Al otro lado de la mesa de reunión está mi equipo de trabajo, donde es visible la poderosa coalición de experiencias y saberes de mujeres que vienen de diferentes partes del país, y otras, salidas de estas mismas trochas, ríos y rebalses. Mujeres con pieles de todos los colores, que he visto trochando, y otras en el rio, otras en moto llegando a la punta de colonización, en mula o caballo por la montaña, que con una camiseta y las ganas de hacer un planeta vivible se la juegan toda. También están las que, habiendo construido un tremendo camino en lo académico, lo público, lo social, decidieron apostarle por hacer país, por construir Estado desde nuestro granito de arena ambiental. No las paran los ruidos de sables, de minas, de emboscadas, de miradas rencorosas, o de peticiones innombrables; están decididas y así hemos construido con ellas y sus comunidades.

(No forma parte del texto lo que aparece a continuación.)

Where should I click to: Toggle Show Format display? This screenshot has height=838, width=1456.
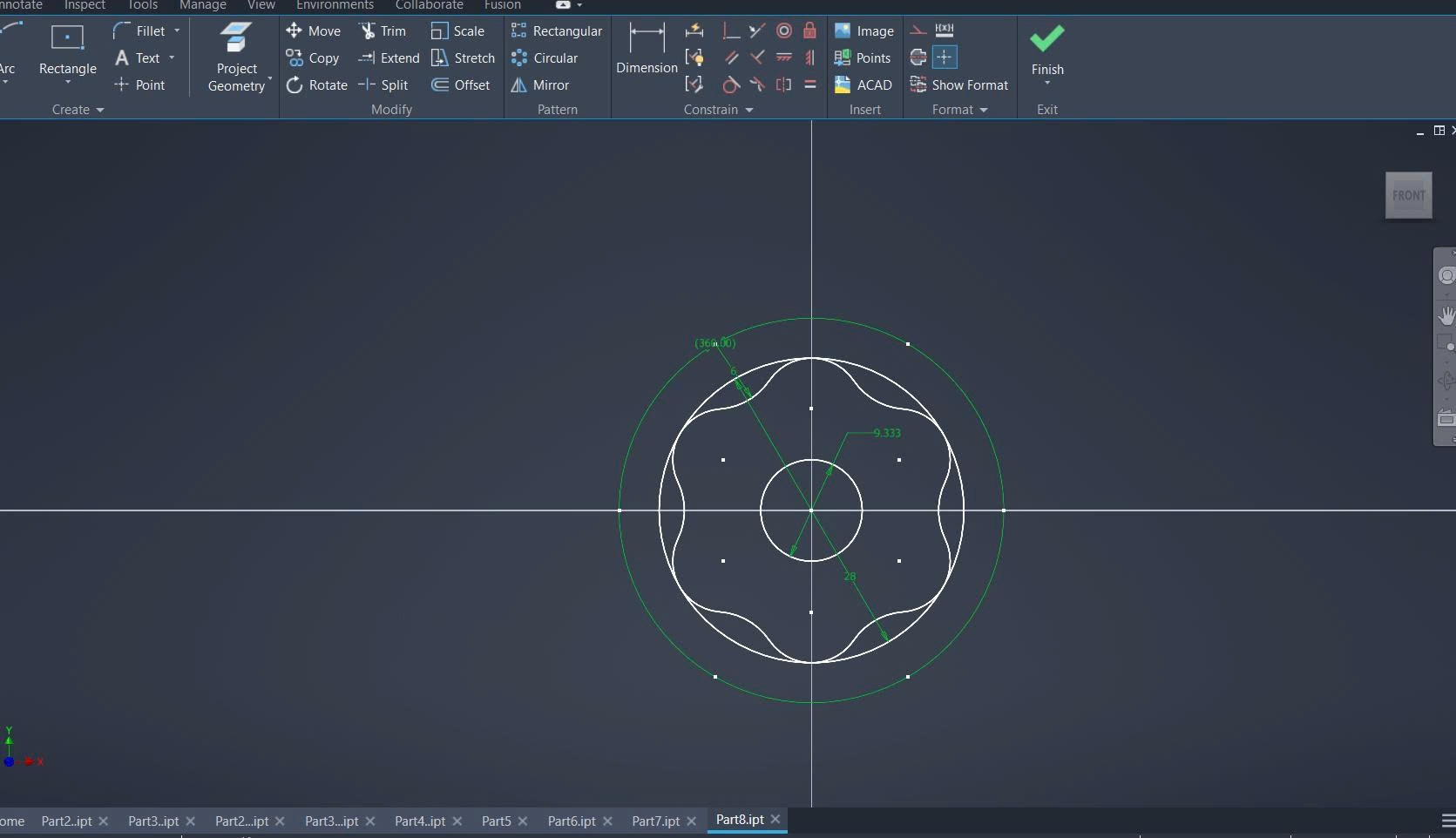tap(958, 85)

A mediados de la década de 1990 conocí a Ay, una indígena huitoto de las que había decidido enmontarse por temor a los caucheros y la cultura ‘blanca’, y se había subido con parte de su clan a las cabeceras de unos caños tributarios del Mesay, en Chiribiquete. Al terminar la guerra con el Perú, los caucheros colombianos fueron a buscar estos grupos, para que ‘trabajaran’ con ellos en Araracuara, donde había quedado parte de la familia Zumaeta, que eran capataces de los caucheros peruanos que decidieron mestizarse con indígenas locales y desarrollar un emporio económico. Ay, hermosa y sin doblegarse, nunca quiso hablar en castellano (‘español’), y a pesar de dos hijos que concibió con sus captores, se negó a “hacer parte de la cultura blanca”, y vivió muchos años en su pedazo de monte en el chorro del Quinché. Fui recibido por ella y sus hijos en su casa, donde viví varios meses, y un dia, comiendo caldo de tortuguillo, me dijo: “gente mía allá en monte todavía”. Treinta años después me encontré su gente en una maloca escondida en el bosque, botando un humito desde adentro que me llenó el corazón y la certidumbre por el camino elegido.

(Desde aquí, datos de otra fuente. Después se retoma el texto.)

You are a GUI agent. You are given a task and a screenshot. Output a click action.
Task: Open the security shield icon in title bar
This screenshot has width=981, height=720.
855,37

Me gusta encontrar motivos para seguir luchando por un planeta que resiste a los embates de una carrera por el poder económico y militar, y donde los grandes ególatras del planeta se burlan abiertamente de los esfuerzos por invertir en los derechos del ambiente, las comunidades y la inclusión. Uno de esos motivos son las mujeres colono campesinas, indígenas y trabajadoras por el ambiente, que década tras década siguen dando motivos para creer que es posible un país y un mundo mejor.